MATERIAL SUPPLIED =>
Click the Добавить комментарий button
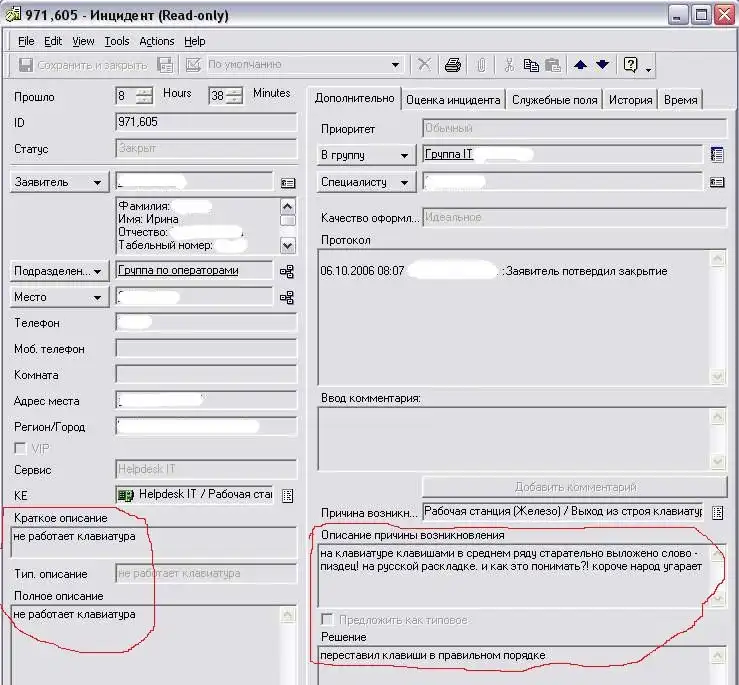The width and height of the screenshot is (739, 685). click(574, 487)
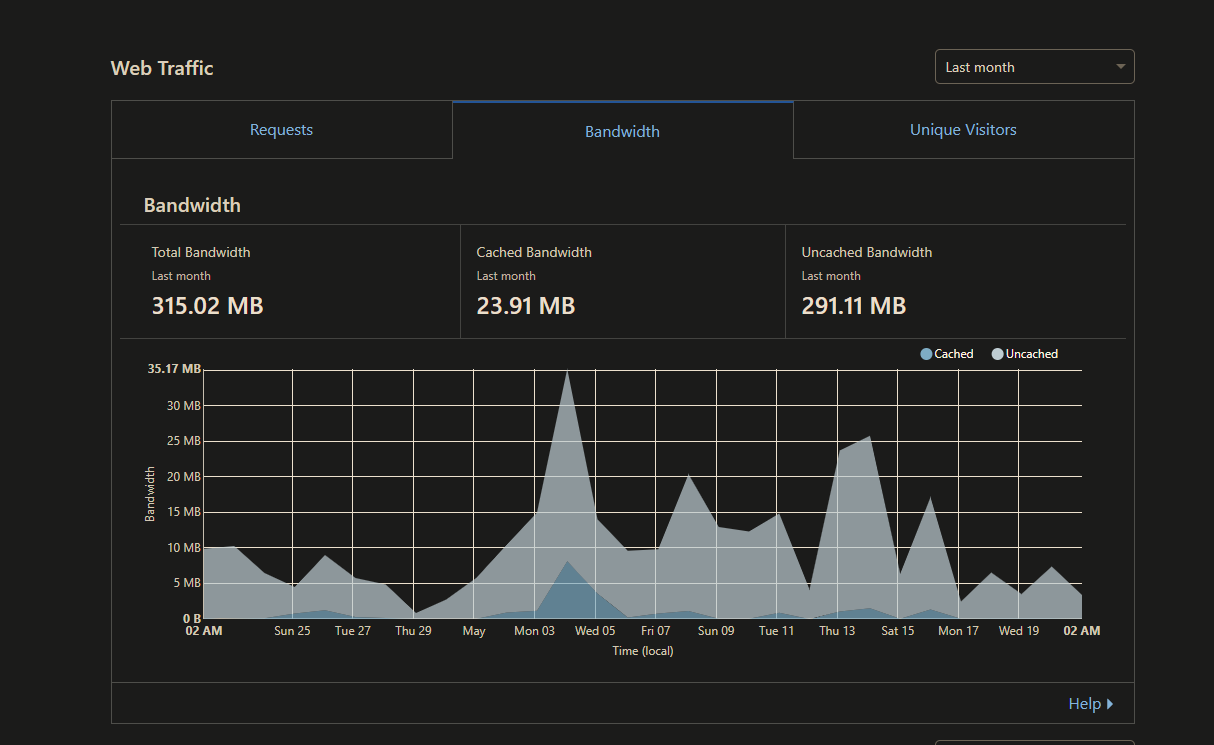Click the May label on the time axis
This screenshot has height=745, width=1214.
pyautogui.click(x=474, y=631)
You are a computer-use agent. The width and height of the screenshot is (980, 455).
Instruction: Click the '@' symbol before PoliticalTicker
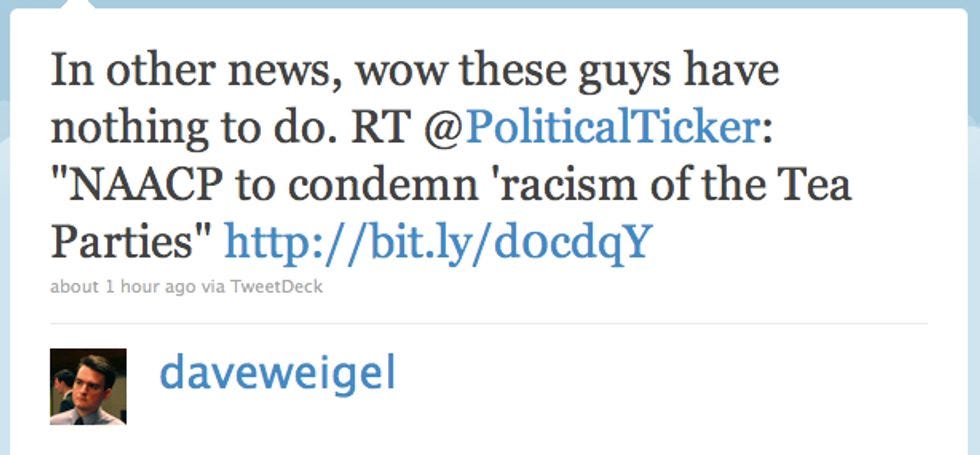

---

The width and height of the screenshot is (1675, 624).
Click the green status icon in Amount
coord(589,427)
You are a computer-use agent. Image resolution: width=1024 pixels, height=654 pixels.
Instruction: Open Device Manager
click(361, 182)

==

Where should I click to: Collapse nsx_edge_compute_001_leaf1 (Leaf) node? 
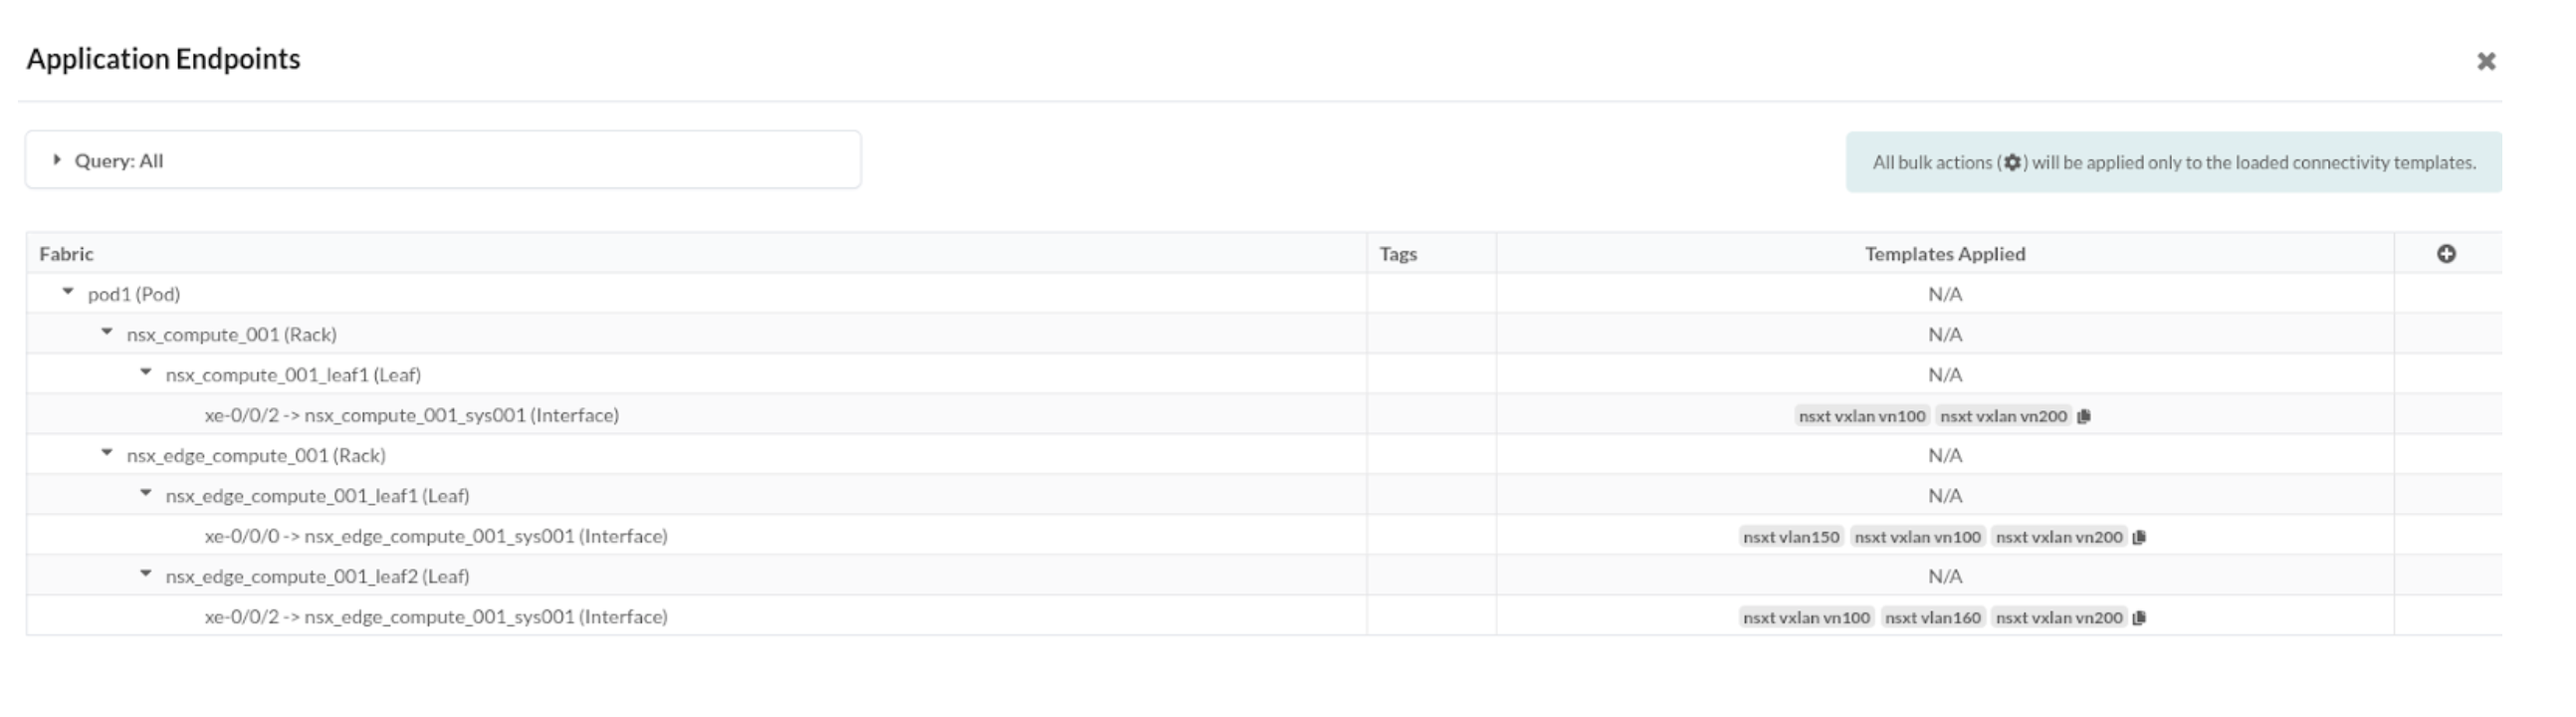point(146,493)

TRY IT =>
Only the lines holding "computer" are wanted, so copy each of them from the material.

FINISHED TASK =>
You are a computer-use agent. The width and height of the screenshot is (980, 455).
You are a computer-use agent. Image resolution: width=1024 pixels, height=654 pixels.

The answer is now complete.